Understanding customers right now also means approaching them mindfully—whether they are old or new. Take your time and intelligently craft any messaging.


The biggest misconception I find in talking with brands is that acquisition channels (Facebook, Google, etc.) cannot be scaled effectively. They can, but they must be done with a carefully layered approach over time. All data must be combed through and actively analyzed in as real-time a manner as possible. An expert understanding of data illustrates the direct impact that scaling channels has, while also factoring in their impact on existing programs. This combination allows us to unlock where budget should truly be utilized; any other method spends dollars on a whim. Also: new customers will never be acquired through an over-reliance on third-party data; first- and third-party data must be used intelligently, and together.

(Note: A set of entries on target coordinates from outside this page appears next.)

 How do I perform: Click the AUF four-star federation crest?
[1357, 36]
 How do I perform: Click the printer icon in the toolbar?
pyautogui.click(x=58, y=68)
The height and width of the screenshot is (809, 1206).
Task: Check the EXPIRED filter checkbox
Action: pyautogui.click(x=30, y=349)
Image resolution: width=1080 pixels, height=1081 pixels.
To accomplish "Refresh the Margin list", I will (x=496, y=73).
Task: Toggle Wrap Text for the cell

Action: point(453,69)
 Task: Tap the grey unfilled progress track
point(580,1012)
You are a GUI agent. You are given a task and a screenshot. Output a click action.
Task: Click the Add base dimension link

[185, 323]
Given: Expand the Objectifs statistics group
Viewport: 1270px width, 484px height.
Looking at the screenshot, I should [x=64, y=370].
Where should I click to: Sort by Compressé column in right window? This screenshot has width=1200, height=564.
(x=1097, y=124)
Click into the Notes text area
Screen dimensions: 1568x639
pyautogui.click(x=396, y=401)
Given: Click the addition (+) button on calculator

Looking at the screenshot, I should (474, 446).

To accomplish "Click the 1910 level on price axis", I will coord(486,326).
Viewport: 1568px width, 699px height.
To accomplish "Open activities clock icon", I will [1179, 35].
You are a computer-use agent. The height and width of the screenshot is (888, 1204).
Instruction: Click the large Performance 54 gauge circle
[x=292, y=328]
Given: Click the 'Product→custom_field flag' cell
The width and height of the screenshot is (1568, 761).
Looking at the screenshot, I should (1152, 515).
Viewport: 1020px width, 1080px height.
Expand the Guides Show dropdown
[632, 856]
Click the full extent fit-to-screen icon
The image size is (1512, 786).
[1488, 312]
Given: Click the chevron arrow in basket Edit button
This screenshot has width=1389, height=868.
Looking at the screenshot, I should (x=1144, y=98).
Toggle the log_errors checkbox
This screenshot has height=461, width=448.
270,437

In the ever-changing current climate, there are additional layers we must pay attention to when digesting the data. In the below image, we looked at U.S. search volume for the term “coronavirus.”

COVID19 volume

Coronavirus searches climbed steadily in early March, but March 12th represented “mass volume,” meaning that Google captured as much as an +80% in coronavirus search volume from the prior day, far exceeding any other single day jump. This level of volume stayed strong, only beginning a statistically significant decline on March 21st.

We believe that the week of March 12th represented when the panic hit, whereas by March 21st consumers felt more knowledgeable—and calmer. Our client portfolio reflected this; we saw a near identical trend, with all brands beginning to decline around March 12th. Now, after the 21st, declines have mostly flattened, and an uptick has begun again. Among the e-commerce brands I work with have seen sales up by 16%-50%.


In the short term, I recommend that most brands pull back on upper funnel awareness tactics. Finding and converting “new to brand” users right now is more difficult than ever, so we advise a more nuanced approach. We have now centered our digital efforts on the consideration and conversion phases of our media plans. This way, we can actively identify hand raisers in the market. To strengthen that strategy, we are paying close attention to the specific items receiving outsize attention, and then changing our plans to focus on those products. Longer-term, brands will need to continue to build awareness in an ever-more-crowded e-commerce environment.

E-commerce is always ever-changing, but now is an intense period as consumers respond to their new reality. Digital marketers need to respond in real-time, using informed insights to apply customer acquisition, scale back on awareness, or shift tactics entirely. The brands that strengthen their digital businesses now will have a chance to shine—and a stronger future.